• 抜粋:
その上で、現状でのセキュリティリスクを把握する目的で当社が導入済みのツールやサービスをマッピングした全体像を図示した資料を作成し、社外との情報のやり取りであるメールセキュリティに着目しました。
当社はビル建設やオフィス移転など、高い機密レベルの情報を扱うプロジェクトを通じて多くの方とやりとりする事業上の特性があり、メールでのファイル送付が非常に多い。そのため、セキュリティリスクの観点から、なんらかの対策が必要でした。
— メールにおけるセキュリティ課題と、強化にあたって重視された点を教えてください。
いわゆるPPAPを徹底するのは、時代と逆行するので避けたい。さらに外部の大容量ファイル送付サービスの自由な利用を許可すると会社として追跡できず、アンコントローラブルになる。そこで当社では外部との共有方法にGoogle Workspaceの共有ドライブ機能を使うこととしましたが、共有ドライブに社外の方を招待すると情シスの管理が発生し、従業員もその都度情シスへ依頼する必要が生まれ、双方にとって負荷が高まることが課題でした。
何かする際に社員が情シスに依頼や申請し、情シスが作業を代行するといったフローは情シスのスループットが企業成長のボトルネックになってしまうリスクがあります。また、こういった担当部門に依頼(お願い)しないと業務が進められないプロセスはコミュニケーションの摩擦や属人化を生む可能性もあり、あまり好ましくないという考えです。ですので、基本的に社員や部門内でセルフマネジメントできる、承認が必要な際もすべてWeb上で完結できる、作業の記録を監査可能である仕組みにしたかったのです。
また、一般的にセキュリティ強化はどうしても従業員の業務生産性とトレードオフになってしまいますが、私はそうさせないことが情シスのミッションだと思っており、安全性と便利さのどちらも両立させたいと考えていました。
— 検討から選定までのプロセスをお聞かせください。
弊社の特異性といいますか、とてもスピード感がある会社なので今回もメールセキュリティ強化と新たな外部ファイル共有の仕組み作りの着手を決意してから、他社比較・事前検証を踏まえた上で1.5ヶ月後には、全社展開まで完了しました。
「従業員体験が変わらない」ことを評価し、HENNGE Oneを選定
— 比較の結果、最終的にHENNGE Oneを選定された決め手は何だったのでしょうか?

• 作業内容:
#1 下にある行のうち、「the 3CX logo」を含む行から「coord(1052,157)」を含む行までを書き直せ。「keel」を「rudder」に置き換え、ほかは変えないこと。
#2 上のメールセキュリティ強化についての文章を、最後の文の後から続けて書け。

• 抽出した行:
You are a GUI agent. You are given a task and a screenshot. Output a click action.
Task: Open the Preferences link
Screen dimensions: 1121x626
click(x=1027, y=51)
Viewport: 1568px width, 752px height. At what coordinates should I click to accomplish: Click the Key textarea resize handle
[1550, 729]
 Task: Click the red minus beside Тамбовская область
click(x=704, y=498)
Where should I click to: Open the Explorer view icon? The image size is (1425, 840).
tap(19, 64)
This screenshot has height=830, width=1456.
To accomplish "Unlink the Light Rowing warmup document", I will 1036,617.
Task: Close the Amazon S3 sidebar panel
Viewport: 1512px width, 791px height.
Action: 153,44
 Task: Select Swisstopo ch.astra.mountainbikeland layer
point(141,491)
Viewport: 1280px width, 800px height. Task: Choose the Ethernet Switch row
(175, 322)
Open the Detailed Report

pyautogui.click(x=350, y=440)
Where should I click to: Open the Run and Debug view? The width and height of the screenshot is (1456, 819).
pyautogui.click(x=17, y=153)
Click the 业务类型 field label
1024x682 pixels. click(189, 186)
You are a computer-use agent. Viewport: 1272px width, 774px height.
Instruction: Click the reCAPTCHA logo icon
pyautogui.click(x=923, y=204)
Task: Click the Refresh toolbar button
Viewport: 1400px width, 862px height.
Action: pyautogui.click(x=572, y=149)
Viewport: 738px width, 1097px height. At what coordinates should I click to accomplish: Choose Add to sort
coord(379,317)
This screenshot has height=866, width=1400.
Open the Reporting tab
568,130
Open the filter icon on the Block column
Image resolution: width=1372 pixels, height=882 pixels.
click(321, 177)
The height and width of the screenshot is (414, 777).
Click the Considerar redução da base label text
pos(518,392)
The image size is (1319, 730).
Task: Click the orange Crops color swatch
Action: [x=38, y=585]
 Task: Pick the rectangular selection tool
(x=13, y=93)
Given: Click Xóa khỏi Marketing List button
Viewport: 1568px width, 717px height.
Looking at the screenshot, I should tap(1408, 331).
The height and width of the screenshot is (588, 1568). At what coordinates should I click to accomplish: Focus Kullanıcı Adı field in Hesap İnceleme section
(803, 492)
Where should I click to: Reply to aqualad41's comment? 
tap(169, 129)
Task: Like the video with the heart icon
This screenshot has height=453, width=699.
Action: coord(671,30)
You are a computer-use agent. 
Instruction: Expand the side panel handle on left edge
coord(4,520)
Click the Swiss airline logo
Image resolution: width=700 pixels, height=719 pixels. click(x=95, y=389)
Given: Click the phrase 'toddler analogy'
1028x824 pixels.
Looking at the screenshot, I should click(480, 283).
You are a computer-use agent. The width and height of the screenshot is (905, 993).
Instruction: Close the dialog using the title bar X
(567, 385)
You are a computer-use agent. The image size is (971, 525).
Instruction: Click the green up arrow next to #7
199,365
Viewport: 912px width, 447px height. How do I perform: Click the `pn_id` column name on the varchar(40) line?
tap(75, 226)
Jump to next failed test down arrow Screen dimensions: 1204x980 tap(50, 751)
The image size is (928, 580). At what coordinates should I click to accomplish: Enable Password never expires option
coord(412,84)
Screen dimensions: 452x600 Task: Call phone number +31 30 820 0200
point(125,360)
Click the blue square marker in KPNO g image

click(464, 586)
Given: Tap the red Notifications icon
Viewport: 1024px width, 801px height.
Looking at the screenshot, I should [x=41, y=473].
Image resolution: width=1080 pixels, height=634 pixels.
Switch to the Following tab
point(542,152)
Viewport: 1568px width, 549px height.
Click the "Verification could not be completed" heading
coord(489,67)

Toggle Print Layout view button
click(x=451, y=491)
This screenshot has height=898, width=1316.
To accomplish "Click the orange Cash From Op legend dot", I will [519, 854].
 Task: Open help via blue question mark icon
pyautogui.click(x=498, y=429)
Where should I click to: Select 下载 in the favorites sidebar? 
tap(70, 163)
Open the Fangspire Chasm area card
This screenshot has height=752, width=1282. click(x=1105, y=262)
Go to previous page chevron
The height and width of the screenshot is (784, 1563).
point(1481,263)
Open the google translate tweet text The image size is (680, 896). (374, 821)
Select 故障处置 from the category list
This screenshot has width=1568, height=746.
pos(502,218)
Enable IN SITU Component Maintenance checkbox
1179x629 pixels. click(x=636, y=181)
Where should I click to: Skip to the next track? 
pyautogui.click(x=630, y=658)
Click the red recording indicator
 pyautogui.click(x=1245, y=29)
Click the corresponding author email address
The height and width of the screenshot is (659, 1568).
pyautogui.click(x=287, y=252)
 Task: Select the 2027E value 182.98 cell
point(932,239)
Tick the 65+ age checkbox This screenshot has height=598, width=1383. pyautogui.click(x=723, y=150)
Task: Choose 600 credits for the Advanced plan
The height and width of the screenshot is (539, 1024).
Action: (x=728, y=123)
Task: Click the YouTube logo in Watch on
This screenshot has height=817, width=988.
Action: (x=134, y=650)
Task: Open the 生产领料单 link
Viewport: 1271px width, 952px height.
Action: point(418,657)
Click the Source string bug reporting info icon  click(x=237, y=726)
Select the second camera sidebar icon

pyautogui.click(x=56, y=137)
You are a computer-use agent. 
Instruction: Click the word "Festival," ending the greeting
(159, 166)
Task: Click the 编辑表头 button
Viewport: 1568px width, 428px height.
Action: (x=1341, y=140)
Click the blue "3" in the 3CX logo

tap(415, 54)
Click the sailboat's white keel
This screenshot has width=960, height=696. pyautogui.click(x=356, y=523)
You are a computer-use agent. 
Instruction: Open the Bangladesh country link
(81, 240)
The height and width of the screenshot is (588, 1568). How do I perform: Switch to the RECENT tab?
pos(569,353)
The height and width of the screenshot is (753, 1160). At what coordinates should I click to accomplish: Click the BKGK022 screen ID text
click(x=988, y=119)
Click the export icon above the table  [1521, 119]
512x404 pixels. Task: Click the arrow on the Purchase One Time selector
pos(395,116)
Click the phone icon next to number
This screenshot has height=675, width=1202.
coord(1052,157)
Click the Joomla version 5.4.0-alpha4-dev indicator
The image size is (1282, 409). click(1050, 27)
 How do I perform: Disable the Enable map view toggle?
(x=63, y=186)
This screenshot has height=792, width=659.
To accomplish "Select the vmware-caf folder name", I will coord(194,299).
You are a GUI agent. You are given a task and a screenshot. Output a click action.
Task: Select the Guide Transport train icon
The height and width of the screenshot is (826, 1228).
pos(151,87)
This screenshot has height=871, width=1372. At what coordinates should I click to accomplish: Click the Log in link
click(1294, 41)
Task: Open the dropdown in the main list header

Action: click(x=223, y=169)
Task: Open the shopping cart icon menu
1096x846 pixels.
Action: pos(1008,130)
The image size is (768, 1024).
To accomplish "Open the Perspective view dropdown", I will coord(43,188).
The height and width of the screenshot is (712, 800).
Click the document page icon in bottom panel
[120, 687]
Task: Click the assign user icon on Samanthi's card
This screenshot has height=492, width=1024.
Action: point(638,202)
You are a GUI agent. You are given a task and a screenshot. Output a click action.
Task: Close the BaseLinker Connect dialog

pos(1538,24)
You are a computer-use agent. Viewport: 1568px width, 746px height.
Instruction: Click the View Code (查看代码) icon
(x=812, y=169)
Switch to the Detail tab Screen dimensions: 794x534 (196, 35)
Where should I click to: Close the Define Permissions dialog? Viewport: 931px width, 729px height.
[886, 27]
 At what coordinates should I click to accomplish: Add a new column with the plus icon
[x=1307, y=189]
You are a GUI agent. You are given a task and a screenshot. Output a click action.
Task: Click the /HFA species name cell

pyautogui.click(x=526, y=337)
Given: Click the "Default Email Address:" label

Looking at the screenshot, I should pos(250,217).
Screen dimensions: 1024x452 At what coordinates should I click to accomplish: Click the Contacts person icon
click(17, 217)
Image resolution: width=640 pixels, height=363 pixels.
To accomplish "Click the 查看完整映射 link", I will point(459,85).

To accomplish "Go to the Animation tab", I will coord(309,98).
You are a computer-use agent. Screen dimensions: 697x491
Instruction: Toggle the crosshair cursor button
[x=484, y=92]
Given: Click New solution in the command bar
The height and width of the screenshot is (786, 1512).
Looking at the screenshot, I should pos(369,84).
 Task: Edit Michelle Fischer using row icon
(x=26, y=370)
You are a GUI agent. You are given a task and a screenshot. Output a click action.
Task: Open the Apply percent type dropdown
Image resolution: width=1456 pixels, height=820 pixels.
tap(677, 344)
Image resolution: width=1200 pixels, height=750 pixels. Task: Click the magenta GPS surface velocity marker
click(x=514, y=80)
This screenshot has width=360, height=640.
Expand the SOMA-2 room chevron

• 想定回答:
#1
Click the blue "3" in the 3CX logo

tap(415, 54)
Click the sailboat's white rudder
This screenshot has width=960, height=696. pyautogui.click(x=356, y=523)
You are a computer-use agent. 
Instruction: Open the Bangladesh country link
(81, 240)
The height and width of the screenshot is (588, 1568). How do I perform: Switch to the RECENT tab?
pos(569,353)
The height and width of the screenshot is (753, 1160). At what coordinates should I click to accomplish: Click the BKGK022 screen ID text
click(x=988, y=119)
Click the export icon above the table  [1521, 119]
512x404 pixels. Task: Click the arrow on the Purchase One Time selector
pos(395,116)
Click the phone icon next to number
This screenshot has height=675, width=1202.
coord(1052,157)

#2
選定において当社のセキュリティ要件をクリアすることは当然として、特に重視したのは「従業員体験が変わらないこと」です。メールは全社員が日常業務で使うものなので、なにげない操作が複雑になったり変わったりすると、結構なストレスになる。HENNGE Oneならこれまでと変わらずメールに添付する操作感はそのままで、サーバー側で自動的に加工されて送ることができます。
また、大容量ファイルを送付する際、クラウドストレージなどを追加で利用する必要もなく、ファイルの期限設定もこれまではGoogle Driveでは情シス側で一定期間の棚卸しで対応していましたが、HENNGE Oneなら設定した日数で自動的にファイルが削除されるため安心です。管理目線で言えば、マニュアルが公開されていて充実していることや、営業の方の対応の早さも、とても信頼に足るものだと感じました。
そして、受け取り手の使い勝手も重要で、広く普及・認知されているサービスである点も魅力でした。実際、社内で簡単なアンケートを取ったところ、取引先から届くメール添付でHENNGE Oneを使った経験がある社員がすごく多かった。例えば、お客様から受け取り方がわからないといった相談が来たとき、自分が使ったことのない仕組みだと説明できないでしょう。社員が自分の体験をもとに説明ができる点も、最終的な決め手となりました。
メール誤送信防止、大容量ファイル送信、脱PPAPの各機能も実装
— 社内ではどのようにご利用されていますか?また、魅力と感じた点もお聞かせください。
メール誤送信対策ソリューションとしてHENNGE Email DLP、大容量ファイル転送にHENNGE Secure Transfer、そして脱PPAPとしてHENNGE Secure Downloadを利用しています。
HENNGE Email DLPは、情報漏えいとなる誤送信の抑制防止につながる承認機能や、監査ログ機能が魅力です。
HENNGE Secure Transferは大容量ファイル送信に使用しています。ユーザー自らがアップロードしてリンクを作って送ることができ、証跡はしっかり情シスで管理できる。特に私は、操作性が気に入っています。画面上に「ファイルをドラッグ&ドロップしてください」と表示され、こんなにわかりやすいUXはないと思います。
HENNGE Secure Downloadは「システムの表現力」、設定の柔軟性が採用の決め手です。導入後、社員はほぼこのHENNGE Secure Downloadでファイルをやり取りしていますが、万が一、「当社はHENNGE Oneが使えません」という取引先がいた場合、そのドメインだけはHENNGE Oneによる変換を経由しない設定ができる。いざというときの対応が柔軟にできるかどうかは運用設計上、重視したポイントです。そういった点も含めて、HENNGE Oneは当社が目指す方向性とマッチしていました。
— 導入、展開時に準備されたことやご苦労はありましたか?
導入に際しては、大きな苦労はありませんでした。社内への展開ではHENNGEが公開しているマニュアルを参照して、利用の始め方や想定される不明点を網羅した社内マニュアルをNotionで作成、公開したことで、ほぼ問い合わせはありませんでした。
月に約数千件のメールにまつわるリスクが抑止できるようになったことが最大の成果
— 導入後の効果はいかがでしょうか?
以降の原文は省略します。